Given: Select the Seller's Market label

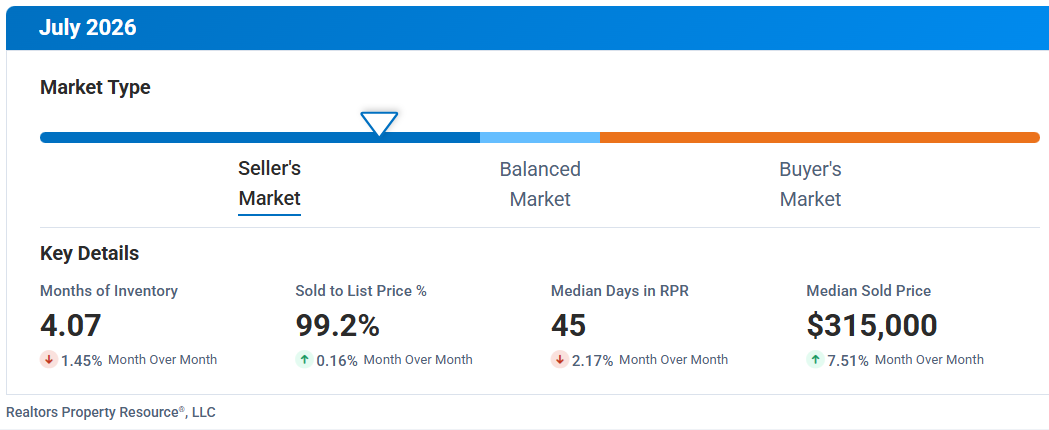Looking at the screenshot, I should coord(270,184).
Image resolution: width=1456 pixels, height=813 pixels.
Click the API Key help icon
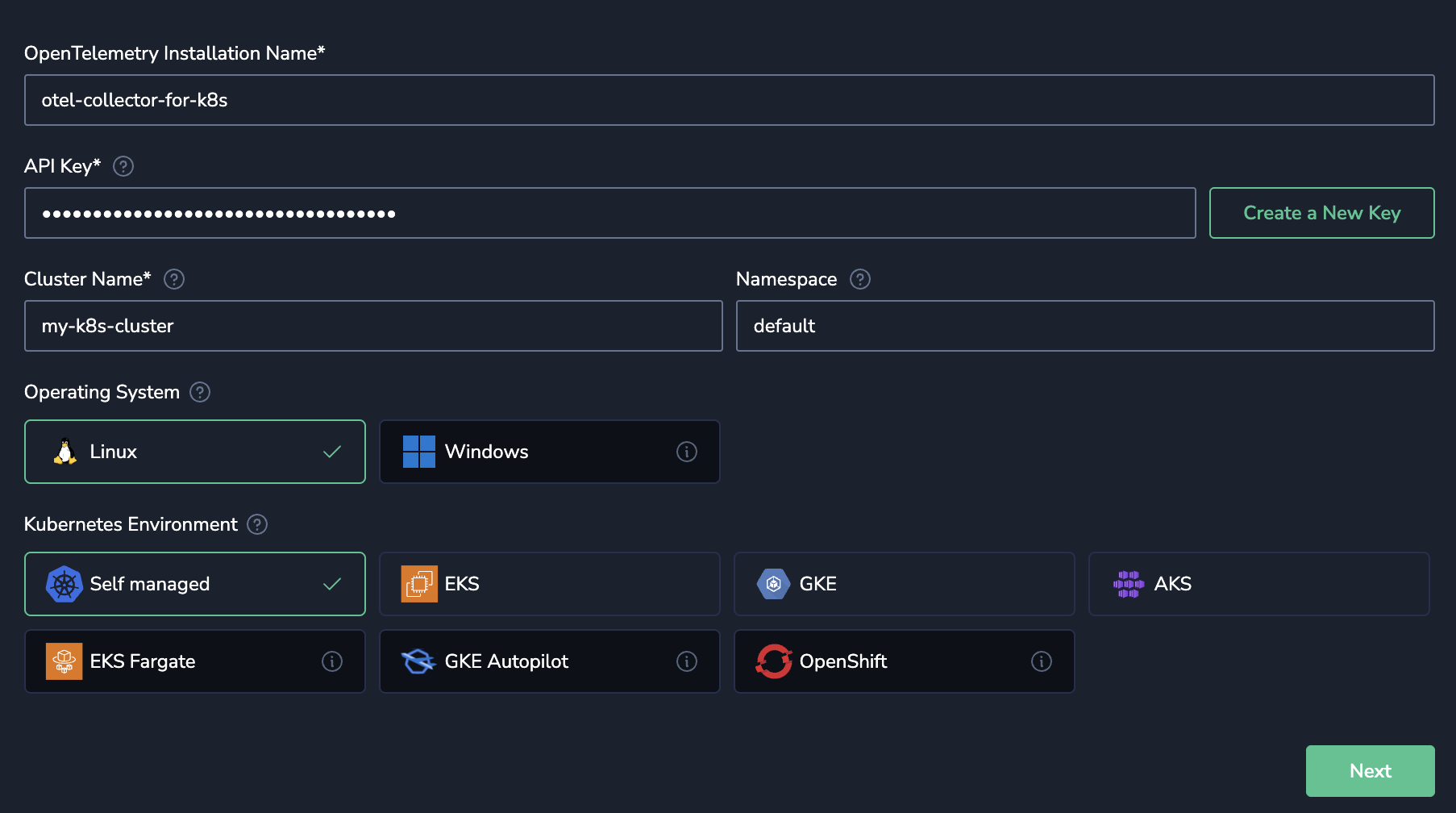tap(123, 166)
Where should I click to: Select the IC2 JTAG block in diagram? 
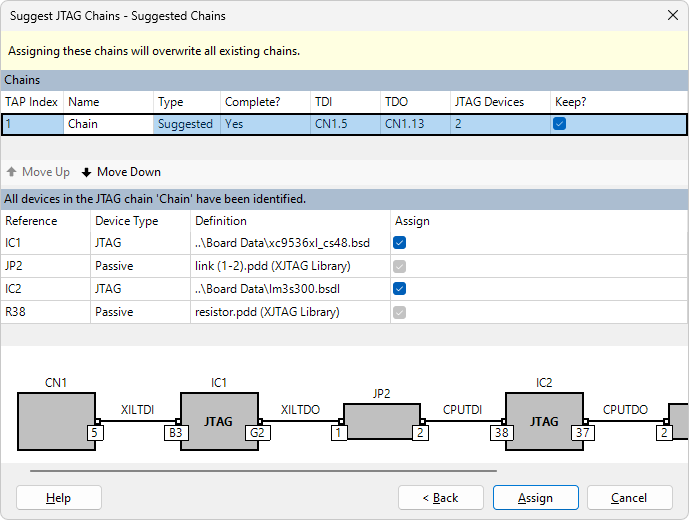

▶ _WORK INSTRUCTIONS_:
Reproduce all the entries that precede this task, word for word, minus any pictures.

▶ _EXERCISE SOLUTION_:
Given: Select the Seller's Market label

Looking at the screenshot, I should coord(270,184).
Image resolution: width=1456 pixels, height=813 pixels.
Click the API Key help icon
tap(123, 166)
Where should I click to: Select the IC2 JTAG block in diagram? 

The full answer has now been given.